◆ Try it ◆
When you have gone through the records, report how many lines include "computer", giving the number and nothing more.

*** Records supplied

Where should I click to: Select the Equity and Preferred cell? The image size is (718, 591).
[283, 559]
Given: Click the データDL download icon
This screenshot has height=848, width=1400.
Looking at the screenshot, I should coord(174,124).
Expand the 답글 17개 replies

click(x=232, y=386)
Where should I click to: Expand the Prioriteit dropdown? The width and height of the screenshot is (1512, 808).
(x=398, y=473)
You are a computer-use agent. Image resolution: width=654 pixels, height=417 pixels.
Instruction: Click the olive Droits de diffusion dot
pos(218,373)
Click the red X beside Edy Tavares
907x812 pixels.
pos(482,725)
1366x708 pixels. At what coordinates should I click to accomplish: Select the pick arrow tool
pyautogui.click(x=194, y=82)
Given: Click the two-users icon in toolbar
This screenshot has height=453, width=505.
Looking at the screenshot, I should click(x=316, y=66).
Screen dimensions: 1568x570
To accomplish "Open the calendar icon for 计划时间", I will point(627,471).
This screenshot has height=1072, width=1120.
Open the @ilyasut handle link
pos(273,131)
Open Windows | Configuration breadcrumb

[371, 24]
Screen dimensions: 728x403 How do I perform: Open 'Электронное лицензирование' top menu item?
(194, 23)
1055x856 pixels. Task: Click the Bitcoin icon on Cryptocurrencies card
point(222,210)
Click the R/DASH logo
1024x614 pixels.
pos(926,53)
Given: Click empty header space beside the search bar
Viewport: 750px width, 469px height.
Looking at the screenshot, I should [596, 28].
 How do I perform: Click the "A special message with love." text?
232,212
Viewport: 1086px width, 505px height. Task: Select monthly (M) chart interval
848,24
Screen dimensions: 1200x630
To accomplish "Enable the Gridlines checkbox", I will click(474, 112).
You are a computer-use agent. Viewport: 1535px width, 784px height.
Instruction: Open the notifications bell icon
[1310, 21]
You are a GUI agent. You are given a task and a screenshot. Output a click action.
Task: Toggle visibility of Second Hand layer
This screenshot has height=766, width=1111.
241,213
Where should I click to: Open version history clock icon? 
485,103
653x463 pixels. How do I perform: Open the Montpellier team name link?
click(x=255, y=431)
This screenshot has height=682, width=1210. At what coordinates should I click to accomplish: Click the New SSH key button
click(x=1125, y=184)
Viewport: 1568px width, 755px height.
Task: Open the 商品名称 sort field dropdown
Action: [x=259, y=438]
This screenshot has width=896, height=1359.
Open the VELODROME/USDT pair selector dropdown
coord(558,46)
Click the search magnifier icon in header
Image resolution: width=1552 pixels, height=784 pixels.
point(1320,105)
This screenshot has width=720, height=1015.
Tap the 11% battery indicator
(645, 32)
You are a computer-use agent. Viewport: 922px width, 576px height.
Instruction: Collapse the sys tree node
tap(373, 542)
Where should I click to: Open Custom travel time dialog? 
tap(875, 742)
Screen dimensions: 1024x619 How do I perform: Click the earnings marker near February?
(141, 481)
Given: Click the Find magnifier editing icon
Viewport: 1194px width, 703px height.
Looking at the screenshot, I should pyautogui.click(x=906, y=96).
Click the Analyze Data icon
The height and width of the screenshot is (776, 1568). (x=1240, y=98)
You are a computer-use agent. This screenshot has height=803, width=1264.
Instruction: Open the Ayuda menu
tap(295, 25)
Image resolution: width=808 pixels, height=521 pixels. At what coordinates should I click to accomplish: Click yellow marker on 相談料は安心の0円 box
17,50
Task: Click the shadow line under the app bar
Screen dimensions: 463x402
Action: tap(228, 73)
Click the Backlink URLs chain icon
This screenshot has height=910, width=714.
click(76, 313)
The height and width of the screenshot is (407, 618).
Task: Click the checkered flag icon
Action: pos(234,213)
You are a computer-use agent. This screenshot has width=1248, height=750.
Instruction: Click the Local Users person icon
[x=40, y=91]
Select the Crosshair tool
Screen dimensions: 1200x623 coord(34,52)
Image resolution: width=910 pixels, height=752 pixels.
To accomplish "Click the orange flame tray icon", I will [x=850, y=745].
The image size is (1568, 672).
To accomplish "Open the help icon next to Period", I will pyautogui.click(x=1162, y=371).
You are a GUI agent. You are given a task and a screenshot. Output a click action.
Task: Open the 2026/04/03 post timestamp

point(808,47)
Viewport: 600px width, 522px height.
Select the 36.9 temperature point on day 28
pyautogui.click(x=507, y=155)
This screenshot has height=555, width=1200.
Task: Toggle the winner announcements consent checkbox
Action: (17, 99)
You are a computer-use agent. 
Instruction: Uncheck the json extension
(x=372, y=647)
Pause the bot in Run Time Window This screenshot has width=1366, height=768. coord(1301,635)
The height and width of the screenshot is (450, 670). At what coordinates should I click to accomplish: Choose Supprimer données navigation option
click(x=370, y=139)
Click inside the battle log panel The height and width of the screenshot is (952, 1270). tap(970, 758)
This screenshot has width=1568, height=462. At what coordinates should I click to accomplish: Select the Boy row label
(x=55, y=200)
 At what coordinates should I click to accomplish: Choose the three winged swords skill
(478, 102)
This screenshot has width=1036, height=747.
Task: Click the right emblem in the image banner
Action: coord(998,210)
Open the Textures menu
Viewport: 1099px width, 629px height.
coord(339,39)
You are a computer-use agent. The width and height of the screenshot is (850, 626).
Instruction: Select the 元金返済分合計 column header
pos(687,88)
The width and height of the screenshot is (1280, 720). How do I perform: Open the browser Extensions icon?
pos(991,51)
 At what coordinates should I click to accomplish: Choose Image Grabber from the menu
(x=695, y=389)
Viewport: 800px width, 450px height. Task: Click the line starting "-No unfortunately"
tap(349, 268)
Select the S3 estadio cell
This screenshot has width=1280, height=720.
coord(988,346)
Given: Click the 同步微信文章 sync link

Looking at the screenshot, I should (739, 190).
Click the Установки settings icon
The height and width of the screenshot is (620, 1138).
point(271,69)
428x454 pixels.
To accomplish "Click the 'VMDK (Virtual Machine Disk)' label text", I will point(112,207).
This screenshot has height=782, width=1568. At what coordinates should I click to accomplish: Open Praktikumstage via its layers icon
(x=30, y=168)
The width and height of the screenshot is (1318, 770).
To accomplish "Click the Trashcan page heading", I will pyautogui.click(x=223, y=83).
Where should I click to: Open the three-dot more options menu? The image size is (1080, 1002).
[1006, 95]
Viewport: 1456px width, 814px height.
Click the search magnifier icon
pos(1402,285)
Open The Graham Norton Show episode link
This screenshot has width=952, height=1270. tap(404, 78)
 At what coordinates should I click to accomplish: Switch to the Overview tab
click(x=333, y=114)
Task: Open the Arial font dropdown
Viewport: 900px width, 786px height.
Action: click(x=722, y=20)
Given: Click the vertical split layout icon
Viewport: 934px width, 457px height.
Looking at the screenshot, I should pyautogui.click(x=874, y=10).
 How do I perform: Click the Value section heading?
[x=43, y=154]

******

◆ Result of this exercise ◆
7